Firstly, it is enough to find best constant $c(n)$ in $|\det(A)| \le c(n)||A||^n$. Indeed, we have $$|\det(A+B)| \le c(n)||A+B||^n \le c(n)(||A|| + ||B||)^n \le 2^{n-1}c(n) (||A||^n + ||B||^n),$$ and for $A = B$ we have here equality.
Now let $A$ be a matrix with $||A|| = 1$ and maximum possible $|\det A|$ (such a matrix obviously exists by compactness). Let $A = (v_1, \ldots , v_n), v_k\in \mathbb{C}^n$. We will prove that $(v_k, v_m) = 0, k\ne m$ and $(v_k, v_k) = (v_m, v_m)$.
Assume that $(v_k, v_m) \ne 0, k\ne m$. Then we can add $tv_k$ to $v_m$ without changing determinant. But if $(v_k, v_m) \ne 0$ then we can choose $t$ such that $(v_m + tv_k, v_m + tv_k) < (v_m, v_m)$. But then we will have matrix with smaller Hilbert-Schmidt norm and the same $|\det|$, which is impossible since $A$ gives us maximum.
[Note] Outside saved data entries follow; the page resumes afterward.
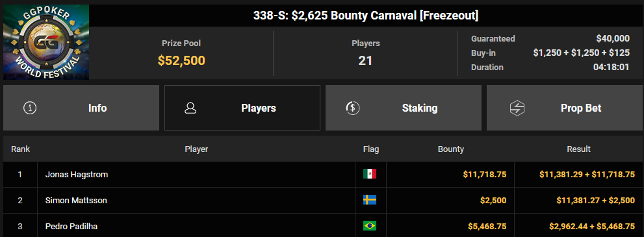Sort by the Result column header
Viewport: 644px width, 237px height.
click(x=578, y=149)
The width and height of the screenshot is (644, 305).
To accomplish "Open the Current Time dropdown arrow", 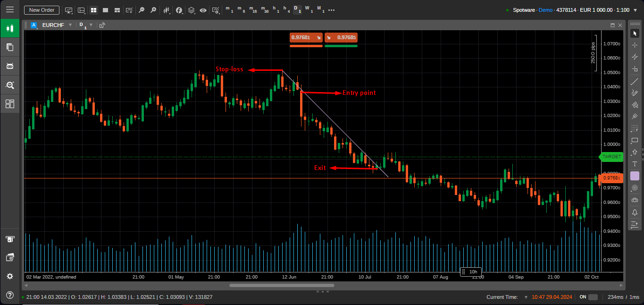I will click(525, 297).
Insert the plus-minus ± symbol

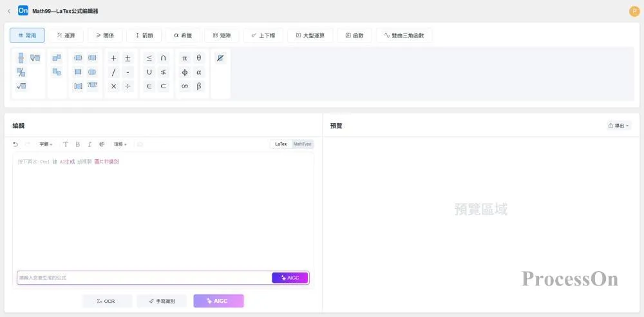click(128, 58)
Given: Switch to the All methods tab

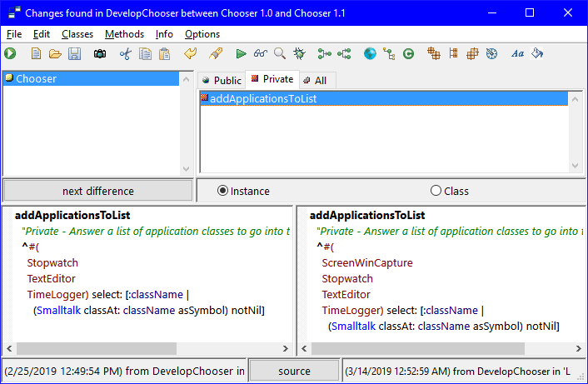Looking at the screenshot, I should click(x=315, y=80).
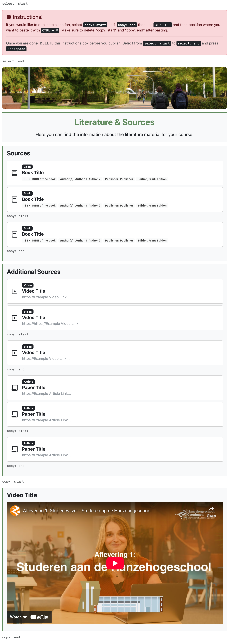Click the campus park banner image
The width and height of the screenshot is (227, 644).
pyautogui.click(x=114, y=88)
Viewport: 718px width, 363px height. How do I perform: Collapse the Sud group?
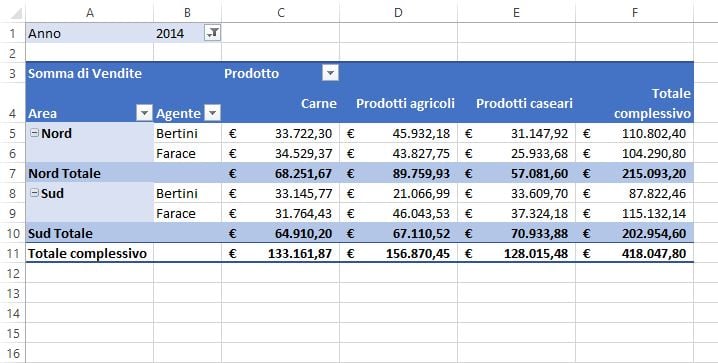(x=34, y=193)
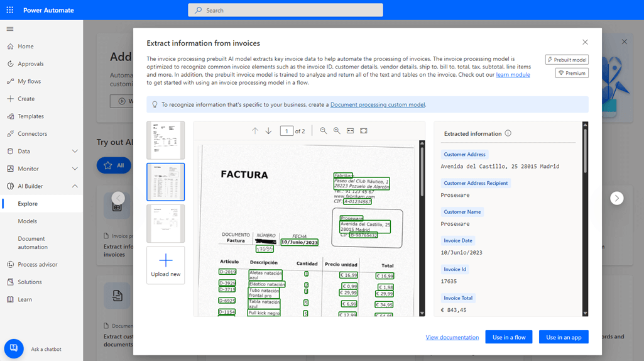Click the fit to page icon
The height and width of the screenshot is (361, 644).
tap(364, 131)
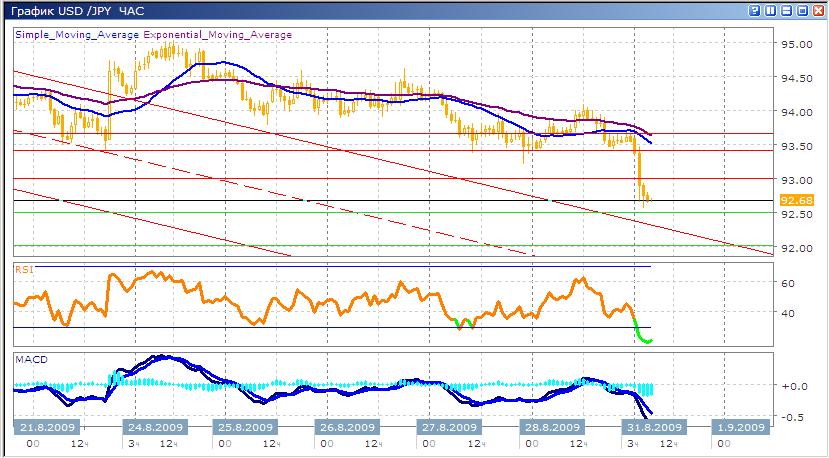This screenshot has width=829, height=458.
Task: Select the 21.8.2009 date marker
Action: (42, 427)
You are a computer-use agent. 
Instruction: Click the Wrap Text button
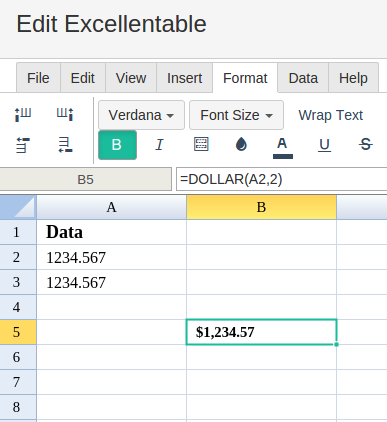pyautogui.click(x=331, y=115)
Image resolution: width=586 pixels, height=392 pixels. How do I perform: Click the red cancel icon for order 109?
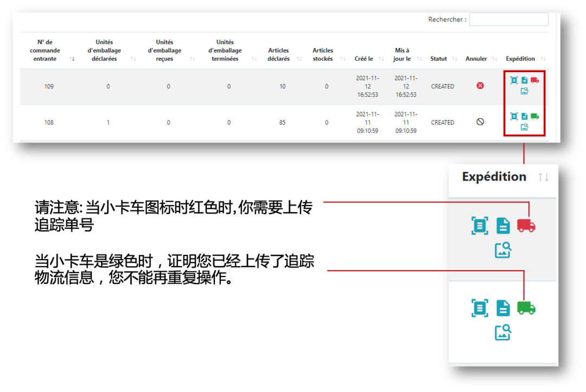click(x=480, y=86)
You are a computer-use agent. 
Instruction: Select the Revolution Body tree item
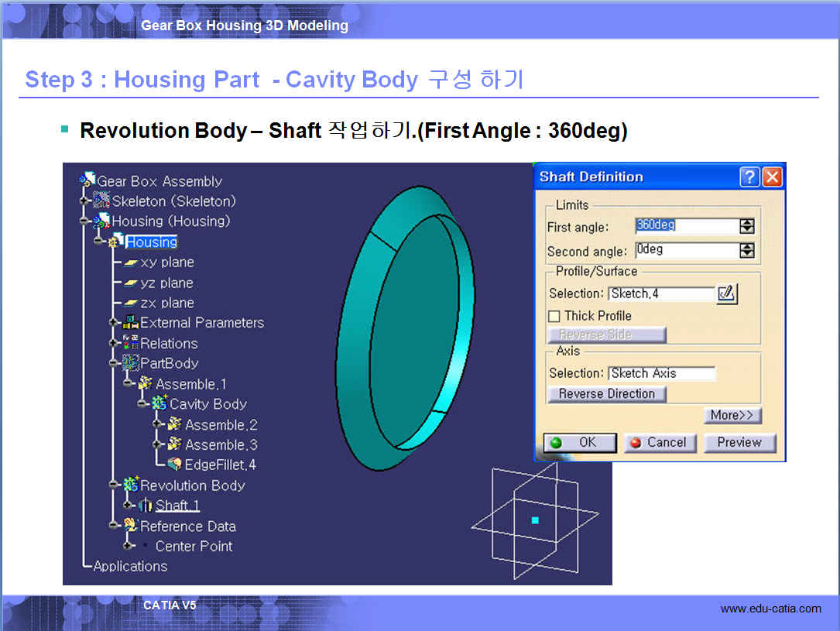tap(192, 485)

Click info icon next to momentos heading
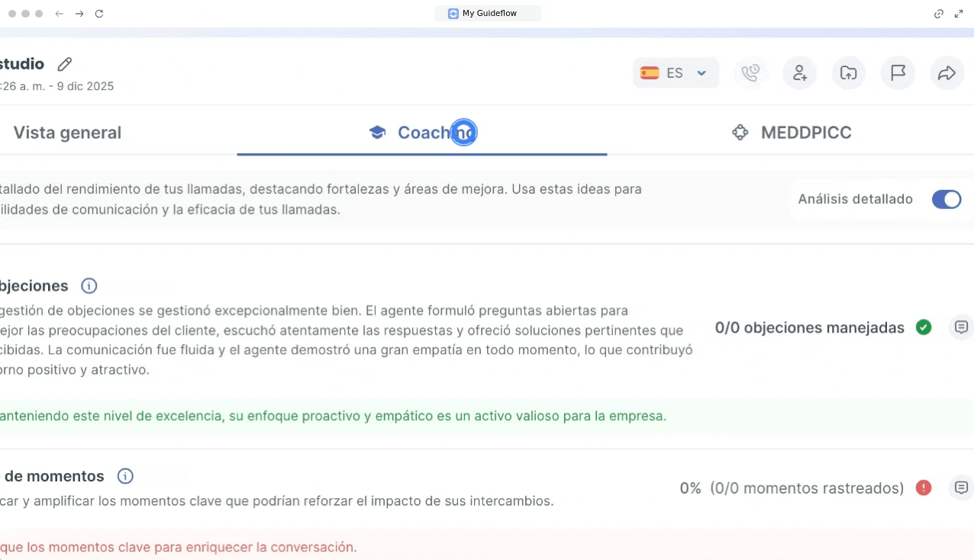(x=125, y=476)
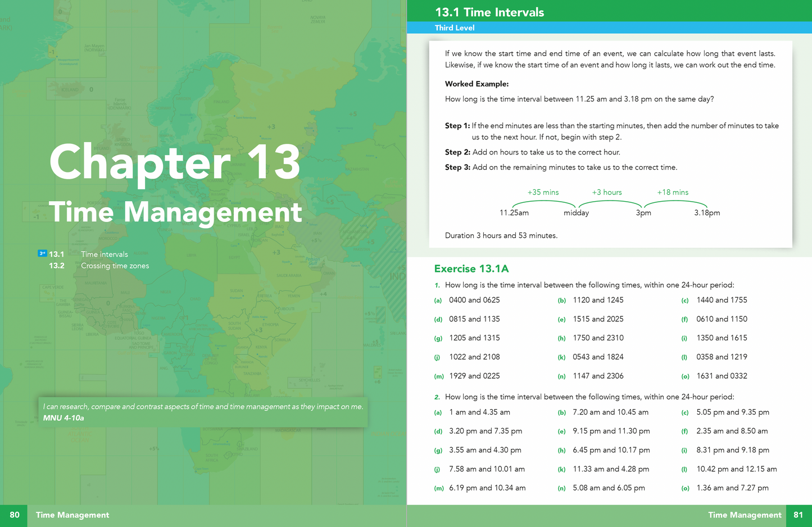Select the +35 mins label in diagram

click(543, 192)

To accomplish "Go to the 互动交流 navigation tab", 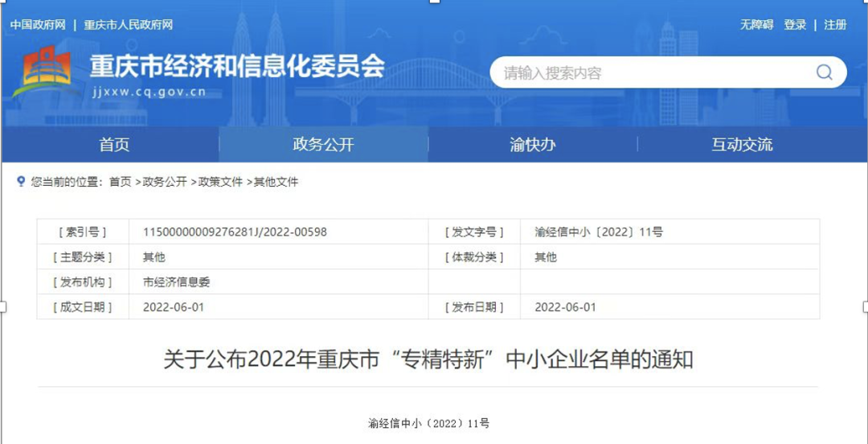I will 742,145.
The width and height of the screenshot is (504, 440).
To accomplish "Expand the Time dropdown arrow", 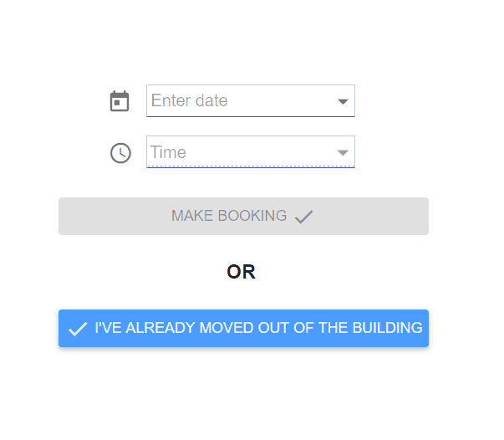I will (343, 152).
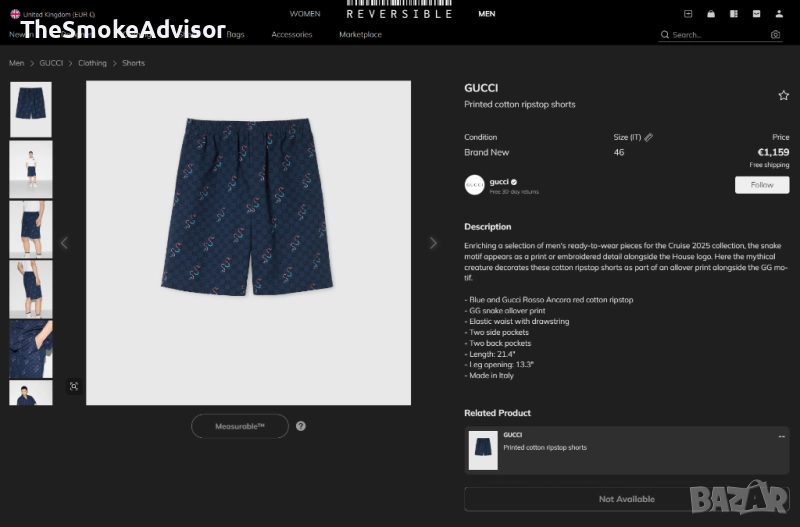Viewport: 800px width, 527px height.
Task: Go to the Shorts breadcrumb link
Action: (133, 63)
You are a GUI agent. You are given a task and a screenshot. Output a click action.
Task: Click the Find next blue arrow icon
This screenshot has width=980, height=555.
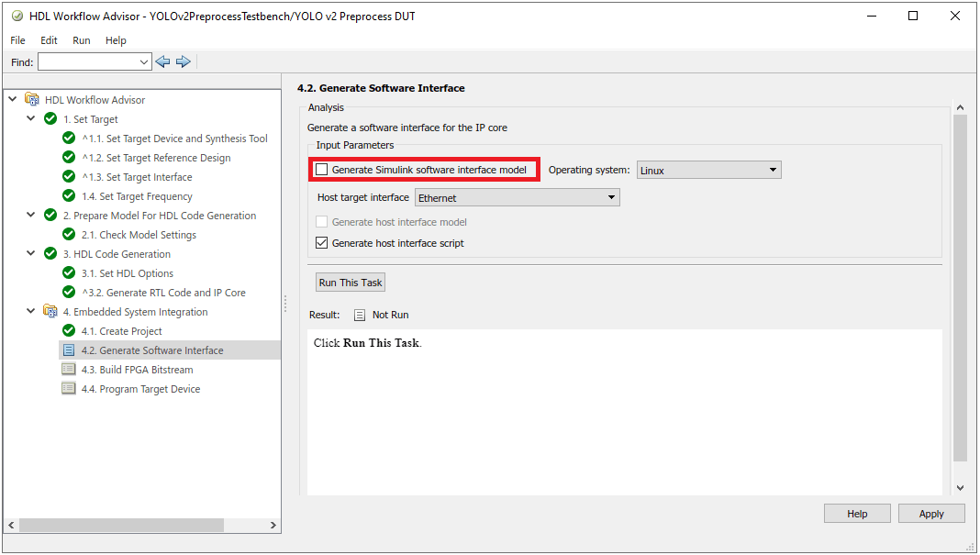point(184,61)
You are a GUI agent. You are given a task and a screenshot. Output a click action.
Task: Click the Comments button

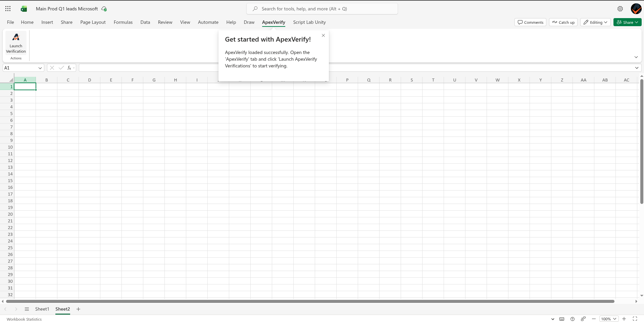pos(530,22)
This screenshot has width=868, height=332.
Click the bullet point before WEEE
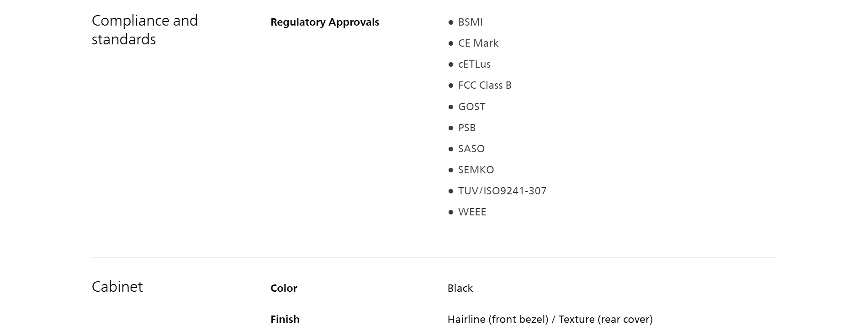pos(451,212)
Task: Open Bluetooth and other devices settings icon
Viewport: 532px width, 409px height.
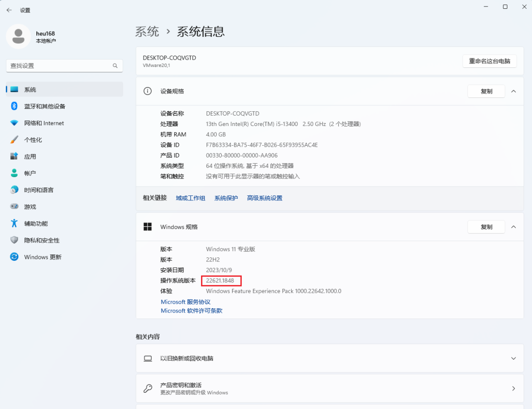Action: point(14,106)
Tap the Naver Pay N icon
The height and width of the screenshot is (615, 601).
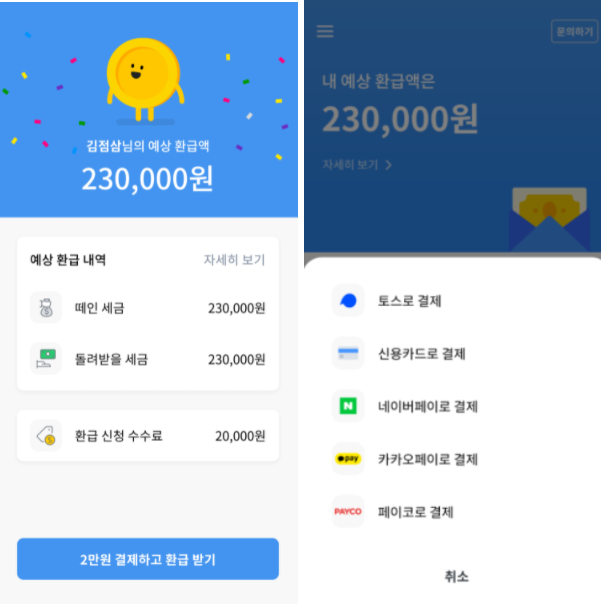(x=348, y=406)
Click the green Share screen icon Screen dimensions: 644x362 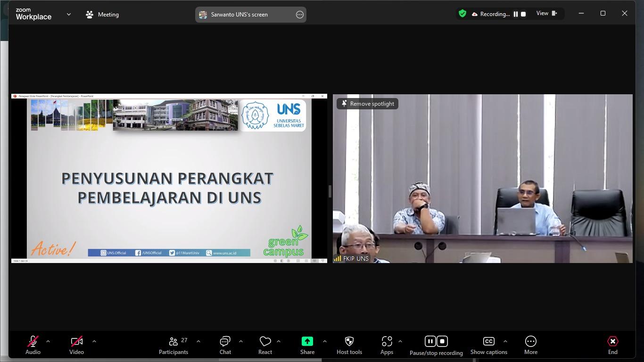[x=307, y=341]
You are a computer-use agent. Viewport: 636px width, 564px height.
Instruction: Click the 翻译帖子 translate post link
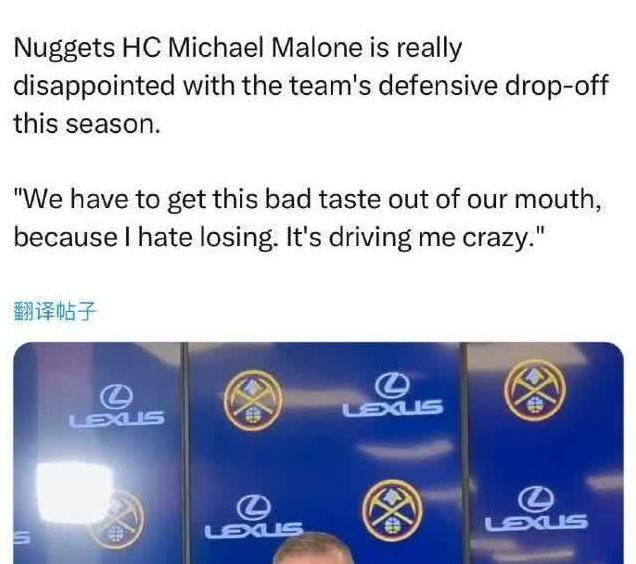(55, 311)
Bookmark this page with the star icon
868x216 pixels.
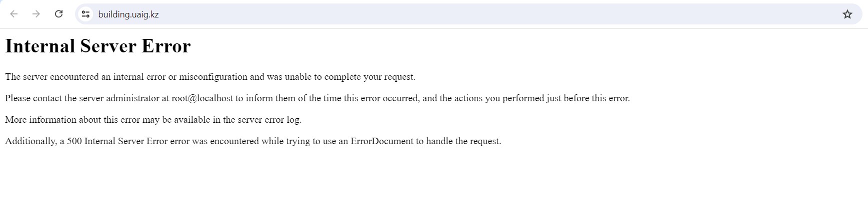coord(847,14)
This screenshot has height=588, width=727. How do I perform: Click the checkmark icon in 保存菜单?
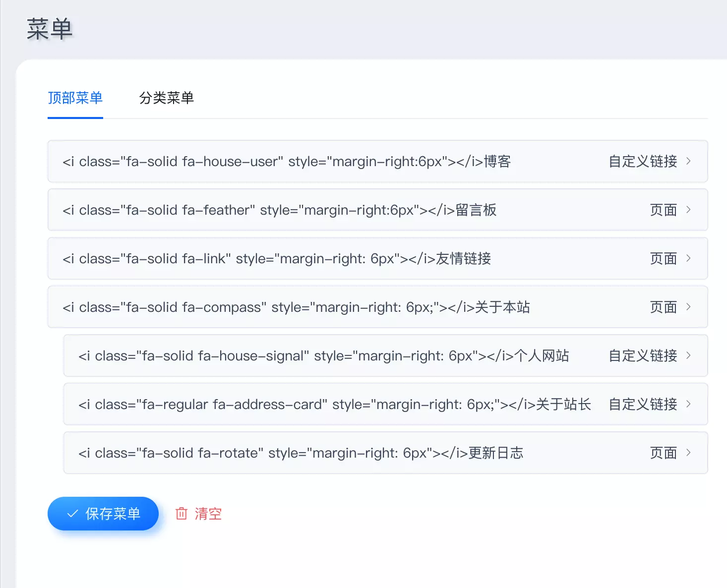[72, 514]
Similarly assume that $(v_k, v_k) \ne (v_m, v_m)$. Then we can instead consider $\lambda v_k$, $\frac{1}{\lambda} v_m$ without changing $\det$. But then for $\lambda$ close enough to $1$ we can again decrease norm of $A$ which is forbidden.
Thus, all columns of $A$ are orthogonal and have same length. Then $A$ is a multiple of unitary matrix and since $\det$ of all unitary matrices is $1$ and Hilbert-Schmidt norm of all unitary matrices is $\sqrt{n}$ we are done.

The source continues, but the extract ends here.